Chris, çocukları da alıp oradan ayrıldı. Minho ve Jisung hariç. Onlar aynı yerlerinde duruyorlardı. Jisung yorum yapmak istemiyordu ama susmakta ona göre bir şey değildi. Koltuğa, Minho'nun yanına oturdu. Minho ona bakmamıştı. Yüzünde tuhaf bir ifade ile yeri izliyordu. Belki Jisung'un yanına oturduğunu bile fark etmemişti çünkü oldukça doluydu. Bugün yaşadıkları ona fazla gelmişti. Ama artık dinlenebilirdi, değil mi? Başını Jisung'un bacaklarına koyacak şekilde uzandı. Sebebi yoktu. Bunu istemişti. Jisung şaşkınlıkla bacaklarına yatan adama bakıyordu. Minho'nun böyle insani şeyler yaptığına inanamamıştı. Ellerini nereye koyacağını bilemediğinden koltuğun iki yanına koymuştu. Put gibi duruyor, Minho'ya bakıyordu. Belki de bu bir tuzaktı? Anlam veremiyordu.
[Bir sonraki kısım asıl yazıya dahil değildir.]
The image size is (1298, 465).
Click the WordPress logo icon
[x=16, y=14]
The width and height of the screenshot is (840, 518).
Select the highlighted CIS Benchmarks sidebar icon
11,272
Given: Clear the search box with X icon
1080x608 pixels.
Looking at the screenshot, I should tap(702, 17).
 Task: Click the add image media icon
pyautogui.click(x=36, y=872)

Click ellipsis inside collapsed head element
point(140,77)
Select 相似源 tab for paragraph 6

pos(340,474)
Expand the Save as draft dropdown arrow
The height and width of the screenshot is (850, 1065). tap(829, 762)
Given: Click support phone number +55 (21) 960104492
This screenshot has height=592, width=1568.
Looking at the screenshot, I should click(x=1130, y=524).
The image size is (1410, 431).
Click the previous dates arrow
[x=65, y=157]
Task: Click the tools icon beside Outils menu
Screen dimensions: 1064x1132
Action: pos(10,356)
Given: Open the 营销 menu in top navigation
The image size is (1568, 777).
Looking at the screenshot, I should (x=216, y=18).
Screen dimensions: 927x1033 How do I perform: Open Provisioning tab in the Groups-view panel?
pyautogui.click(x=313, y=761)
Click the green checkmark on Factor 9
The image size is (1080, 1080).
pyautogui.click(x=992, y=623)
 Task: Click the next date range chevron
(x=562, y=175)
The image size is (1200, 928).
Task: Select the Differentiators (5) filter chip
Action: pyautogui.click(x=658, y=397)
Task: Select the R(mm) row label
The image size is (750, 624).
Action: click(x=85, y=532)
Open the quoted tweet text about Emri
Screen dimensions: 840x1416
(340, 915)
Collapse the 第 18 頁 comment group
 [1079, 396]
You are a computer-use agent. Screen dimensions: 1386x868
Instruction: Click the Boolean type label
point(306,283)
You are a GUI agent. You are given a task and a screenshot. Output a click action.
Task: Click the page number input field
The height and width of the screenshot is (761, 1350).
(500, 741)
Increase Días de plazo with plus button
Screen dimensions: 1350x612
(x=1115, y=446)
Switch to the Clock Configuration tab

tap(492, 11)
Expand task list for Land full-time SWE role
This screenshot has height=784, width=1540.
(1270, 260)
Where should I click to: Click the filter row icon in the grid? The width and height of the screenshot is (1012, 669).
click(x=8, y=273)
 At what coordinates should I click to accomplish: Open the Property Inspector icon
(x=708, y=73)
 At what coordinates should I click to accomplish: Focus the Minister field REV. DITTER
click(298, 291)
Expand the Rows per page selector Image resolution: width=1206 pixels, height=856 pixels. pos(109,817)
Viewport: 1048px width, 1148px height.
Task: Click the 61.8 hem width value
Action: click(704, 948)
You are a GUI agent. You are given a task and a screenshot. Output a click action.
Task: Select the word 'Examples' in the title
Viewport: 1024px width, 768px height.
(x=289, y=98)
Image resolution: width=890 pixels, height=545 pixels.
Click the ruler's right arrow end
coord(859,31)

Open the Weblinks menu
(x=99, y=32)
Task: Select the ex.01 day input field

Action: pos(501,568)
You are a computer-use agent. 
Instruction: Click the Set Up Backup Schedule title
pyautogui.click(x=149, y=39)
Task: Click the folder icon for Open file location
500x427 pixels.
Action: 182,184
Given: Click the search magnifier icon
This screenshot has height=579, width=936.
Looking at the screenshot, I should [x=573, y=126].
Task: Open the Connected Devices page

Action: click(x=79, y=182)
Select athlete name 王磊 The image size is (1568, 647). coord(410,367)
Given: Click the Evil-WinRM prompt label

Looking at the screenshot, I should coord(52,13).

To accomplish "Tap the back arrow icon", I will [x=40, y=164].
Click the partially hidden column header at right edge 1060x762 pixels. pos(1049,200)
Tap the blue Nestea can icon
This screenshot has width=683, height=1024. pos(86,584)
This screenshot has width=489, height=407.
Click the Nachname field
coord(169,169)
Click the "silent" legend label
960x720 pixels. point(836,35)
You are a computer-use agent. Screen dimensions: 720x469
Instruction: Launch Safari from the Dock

Ya da kucağına yatan adam gerçekten iyi değildi ve insani duygularının açığa çıkmaya ihtiyacı vardı. Bu yüzden konuşmaya karar verdi.
"Bak, benim yüzümden uzun zamandır görmediğin arkadaşın ile aranın açılmasını istemem. Ortak kararınız beni teslim etmekse, yapın gitsin. Benim kaybedecek bir şeyim yok. Ama siz birbirinize sahipsiniz. Bunu bir hırsız için bozmayın."
Minho sadece gözlerini kapattı.
"Ben uyuyana kadar saçlarımı okşa."
"Ne?"
"Bizimle kalabilmek için her şeyi yapabileceğini söylemiştin. Saçlarımı okşa."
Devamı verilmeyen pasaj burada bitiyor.